→ **What this task involves**:
Transcribe exactly everything in the data below from the line containing "You are a computer-use" down to the line containing "Instruction: Click the name value 李浩", both lines included and nothing further.

→ **Given records**:
-.-.-

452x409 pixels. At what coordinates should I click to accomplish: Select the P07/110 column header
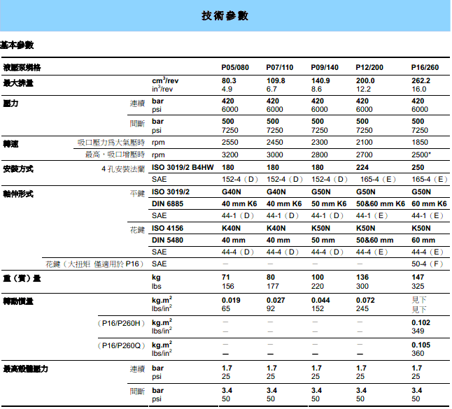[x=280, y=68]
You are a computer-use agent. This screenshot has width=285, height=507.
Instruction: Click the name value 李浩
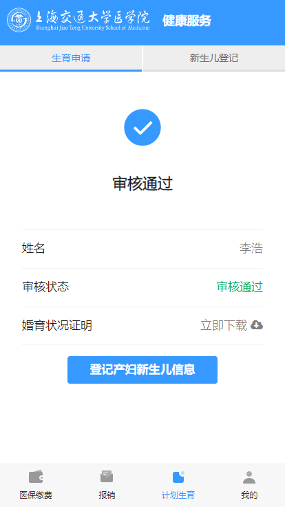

-.-.-

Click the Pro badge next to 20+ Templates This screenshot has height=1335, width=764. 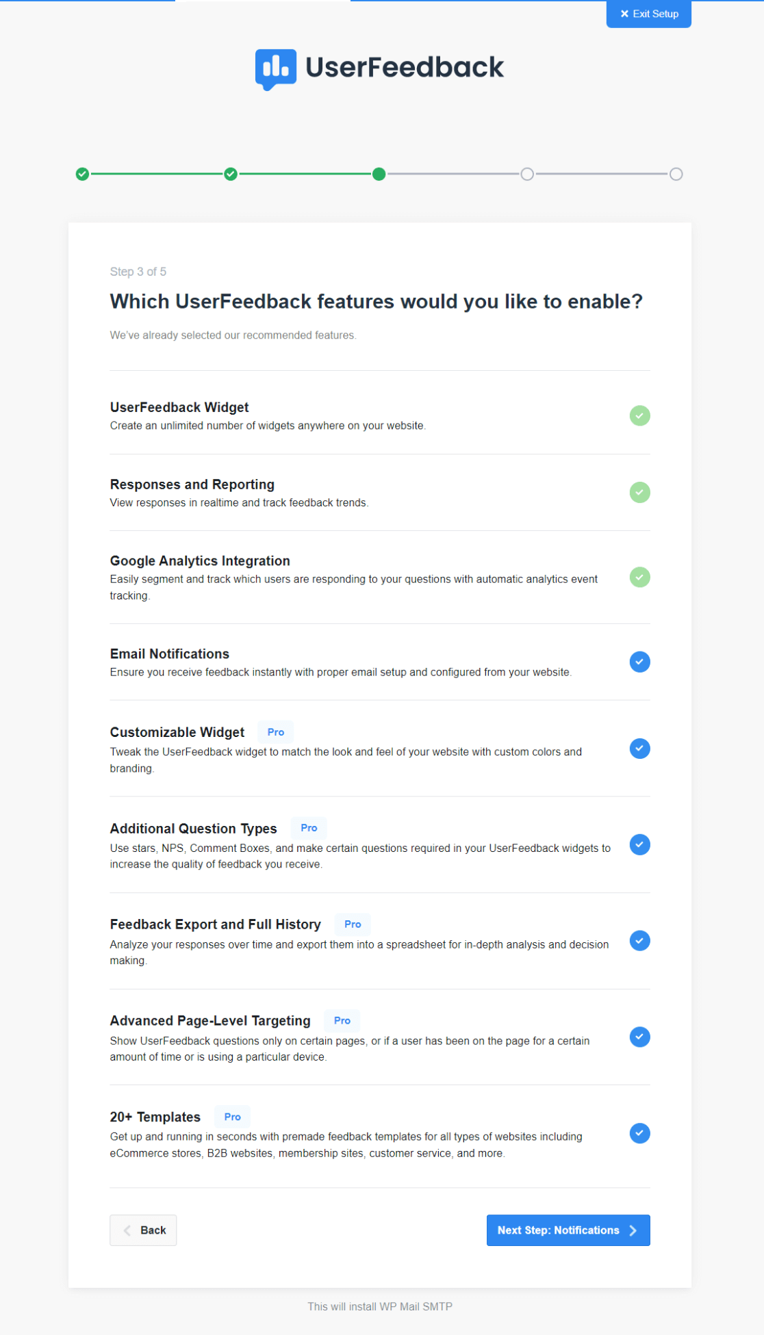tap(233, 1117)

-.-.-

→ **Solution to the problem**:
You are a computer-use agent. This screenshot has width=285, height=507.
Instruction: Click the name value 李浩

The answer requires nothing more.